Zudem soll die Regierung «negative Kräfte» wie die Hutu-Miliz FDLR bekämpfen und den unter Hausarrest stehenden Oppositionschef Etienne Tshisekedi freilassen, fordert die M23.

Ultimatum der Nachbarstaaten

Nach Gesprächen zwischen Rebellen und Regierung in der ugandischen Hauptstadt Kampala, die offenbar am Wochenende stattfanden, hatten Beobachter erklärt, die M23 werde sich aus Goma zurückzuziehen. Dem widersprach Runiga Lugerero nun.

Ein Sprecher der Regierungsarmee kündigte an, dass Goma vermutlich mit Gewalt zurückerobert werden müsse. «Wenn sie nicht abziehen, dann geht der Krieg weiter», sagte Olivier Hamuli: «Wir müssen die Territorien zurückerobern, die die Rebellen eingenommen haben.»

Am Montagabend war ein Ultimatum der Nachbarstaaten abgelaufen. Die Internationale Konferenz der Grossen Seen Afrikas (ICGLR) hatte den Rebellen bei einem Krisentreffen am Samstag eine Frist von 48 Stunden gesetzt, um sich aus Goma zurückzuziehen - andernfalls drohe ein regionaler Militäreinsatz.

Humanitäre Situation verheerend

Nach Angaben von Beobachtern herrschte am Montag in Goma gespannte Ruhe. Die humanitäre Lage für die Bevölkerung in der Region sei «verheerend», sagte ein Mitarbeiter des Hilfswerks World Vision.

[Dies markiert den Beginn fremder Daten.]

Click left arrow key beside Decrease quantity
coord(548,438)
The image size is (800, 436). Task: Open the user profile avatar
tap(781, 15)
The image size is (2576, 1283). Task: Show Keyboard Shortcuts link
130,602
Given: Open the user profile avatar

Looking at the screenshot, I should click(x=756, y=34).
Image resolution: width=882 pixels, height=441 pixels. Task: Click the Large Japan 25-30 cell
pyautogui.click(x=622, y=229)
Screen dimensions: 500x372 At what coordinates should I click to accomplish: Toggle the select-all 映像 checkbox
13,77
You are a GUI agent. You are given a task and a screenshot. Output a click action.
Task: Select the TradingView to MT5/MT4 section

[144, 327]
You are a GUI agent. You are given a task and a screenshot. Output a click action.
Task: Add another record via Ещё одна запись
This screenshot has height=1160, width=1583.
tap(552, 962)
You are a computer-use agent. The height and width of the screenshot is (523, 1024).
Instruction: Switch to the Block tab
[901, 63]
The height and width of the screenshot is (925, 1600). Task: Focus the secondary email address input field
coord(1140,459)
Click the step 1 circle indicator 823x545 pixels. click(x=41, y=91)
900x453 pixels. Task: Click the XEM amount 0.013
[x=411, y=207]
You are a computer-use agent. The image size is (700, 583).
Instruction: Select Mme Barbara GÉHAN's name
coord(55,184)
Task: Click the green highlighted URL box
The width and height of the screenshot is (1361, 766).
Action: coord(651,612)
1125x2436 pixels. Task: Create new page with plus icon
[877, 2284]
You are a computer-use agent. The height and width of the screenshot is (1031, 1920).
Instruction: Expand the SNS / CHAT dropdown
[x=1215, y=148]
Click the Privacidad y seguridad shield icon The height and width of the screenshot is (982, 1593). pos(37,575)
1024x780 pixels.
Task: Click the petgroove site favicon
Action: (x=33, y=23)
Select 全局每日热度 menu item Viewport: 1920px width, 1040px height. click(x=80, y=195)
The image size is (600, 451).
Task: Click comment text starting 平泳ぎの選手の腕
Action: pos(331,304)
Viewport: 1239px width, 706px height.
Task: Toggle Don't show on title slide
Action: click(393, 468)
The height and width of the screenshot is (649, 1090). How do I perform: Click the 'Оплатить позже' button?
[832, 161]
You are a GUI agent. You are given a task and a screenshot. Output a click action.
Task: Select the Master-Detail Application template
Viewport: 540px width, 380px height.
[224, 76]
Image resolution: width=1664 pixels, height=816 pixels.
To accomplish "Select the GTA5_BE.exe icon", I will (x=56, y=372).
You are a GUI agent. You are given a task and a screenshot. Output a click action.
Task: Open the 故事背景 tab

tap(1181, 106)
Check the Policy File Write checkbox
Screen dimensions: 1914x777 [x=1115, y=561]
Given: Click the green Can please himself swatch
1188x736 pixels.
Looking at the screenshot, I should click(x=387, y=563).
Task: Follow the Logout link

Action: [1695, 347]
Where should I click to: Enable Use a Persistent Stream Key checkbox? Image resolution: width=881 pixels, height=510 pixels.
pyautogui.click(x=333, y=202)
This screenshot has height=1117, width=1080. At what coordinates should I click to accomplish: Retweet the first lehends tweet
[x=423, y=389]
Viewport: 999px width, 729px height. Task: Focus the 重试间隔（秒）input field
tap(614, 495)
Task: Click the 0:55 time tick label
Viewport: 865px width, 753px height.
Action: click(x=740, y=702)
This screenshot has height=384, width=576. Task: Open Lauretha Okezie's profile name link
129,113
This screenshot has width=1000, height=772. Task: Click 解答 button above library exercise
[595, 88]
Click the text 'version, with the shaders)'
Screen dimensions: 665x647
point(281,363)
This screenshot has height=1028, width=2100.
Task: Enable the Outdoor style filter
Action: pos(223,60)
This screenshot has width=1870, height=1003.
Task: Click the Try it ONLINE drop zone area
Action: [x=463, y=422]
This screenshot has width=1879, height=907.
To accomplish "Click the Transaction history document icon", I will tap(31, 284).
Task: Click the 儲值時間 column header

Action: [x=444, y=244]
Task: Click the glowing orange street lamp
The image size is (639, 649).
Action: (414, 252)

Besonders betroffen seien Kinder, die teilweise stark unterernährt sind: «Viele zeigen die typischen aufgeblähten Bäuche, die auf mangelnde Ernährung hinweisen, viele Kinder weinen vor Hunger».

UNO-Unterorganisationen wie das Hochkommissariat für Flüchtlinge (UNHCR) nahmen ihre Tätigkeit in der Gegend von Goma wieder auf, wie es am Dienstag in Genf hiess. Die jüngsten Kämpfe zwangen 140'000 Menschen zur Flucht. Das Welternährungsprogramm versorgt über 80'000 Betroffene mit Nahrungsmitteln.

Sondersitzung des UNO-Sicherheitsrates

Wegen der Kämpfe um Goma will sich der UNO-Sicherheitsrat in einer Sondersitzung mit der Krise im Ostkongo befassen. Das mächtigste UNO-Gremium hat seine Mitglieder für den Dienstagabend (23.00 Uhr MEZ) zu einer Dringlichkeitssitzung gerufen. Dabei geht es um das Vorrücken der M23-Rebellen im zentralafrikanischen Land.

UNO-Soldaten haben aktiv in die Kämpfe eingegriffen, dennoch sind sie zusammen mit den Regierungstruppen in der Defensive. Einige Mitglieder fordern ein «robusteres Mandat» für die MONUSCO genannte Mission, damit die Blauhelme nicht nur zum Schutz der Zivilisten, sondern auch auf der Seite der Regierung aktiv werden können.

Diskutiert wird auch der Einsatz von Drohnen. Die unbemannten Flugzeuge sind aber unbewaffnet und sollen nur aufklären.